Statistical significance
To ensure the credibility and reliability of the classification results, we performed p-value calculations for each method. These calculations were based on the average and standard deviation (the std. values are not included in the paper due to page limitation) of all evaluation metrics, obtained from five experiment runs. Notably, the p-values for all comparisons between the proposed model and the baselines were found to be less than the significance level of 0.05. However, it is important to highlight that the training runtime metric exhibited different behavior, revealing higher variability in the training runtime values, which led to certain p-values exceeding the 0.05 threshold. This discrepancy can be attributed to several factors, such as processor performance and the number of concurrent processes at any given time, which can impact the training time.
Statistical analysis
One approach to assess the efficacy of the feature embeddings is through an analysis of their compactness. To accomplish this, we conduct statistical analyses, specifically employing Pearson and Spearman correlation measures. These measures allow us to calculate the correlation values between the various features of the embeddings, which correspond to the target labels (cancer types). We then determine the proportion of attributes within each feature embedding that exhibit a strong correlation with the class labels. The Pearson correlation values for different thresholds are presented in Fig. 10, while Fig. 10 displays the Spearman correlation values for different thresholds spanning from −1 to 1, across multiple embeddings. We can observe that although WDGRL shows a higher correlation within the range < − 0.1 and >0.1, the autoEncoder and TCellR2Vec (only sequence features) show a comparable behavior. This shows that with only features (and not sequences) in the embeddings, TCellR2Vec is able to capture a correlation of features with the cancer-type labels that is comparable to the correlations of WDGRL and autoEncoder from the baseline. Compared to embedding methods like Spike2Vec and PWM2Vec, the TCellR2Vec’s embedding features are highly correlated with the class label, demonstrating that this embedding is more compact, hence preserving more valuable information.
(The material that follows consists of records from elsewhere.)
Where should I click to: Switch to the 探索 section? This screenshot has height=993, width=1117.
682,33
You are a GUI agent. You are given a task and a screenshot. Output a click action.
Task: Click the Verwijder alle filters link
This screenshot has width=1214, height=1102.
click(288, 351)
Figure 10: Correlation values for the T-Cell dataset where (A) and (B) show the fraction of features having correlation values greater than or less than the thresholds (on the x-axis).
The fractions are computed by taking the denominator as the size of the embeddings.Conclusion
In this study, we proposed TCellR2Vec, a novel feature selection method for TCR sequences in cancer classification. Our approach focuses on identifying informative features such as amino acid sequence compositions and CDR3 length, etc., and merging them with baseline methods’ embedding vectors for supervised analysis. We observed improved predictive performance in TCR-based cancer classification models. This demonstrates the effectiveness and suitability of our proposed method for the task at hand. Future work can explore the incorporation of additional features and the utilization of other unsupervised learning methods to further enhance the performance of TCellR2Vec. Furthermore, the applicability of TCellR2Vec to other TCR datasets, such as different cancer types or autoimmune disease datasets, warrants investigation. Integration of TCellR2Vec with other bioinformatics tools, such as those for neoantigen identification or TCR binding affinity prediction, could provide a more comprehensive analysis of TCR sequences and their implications.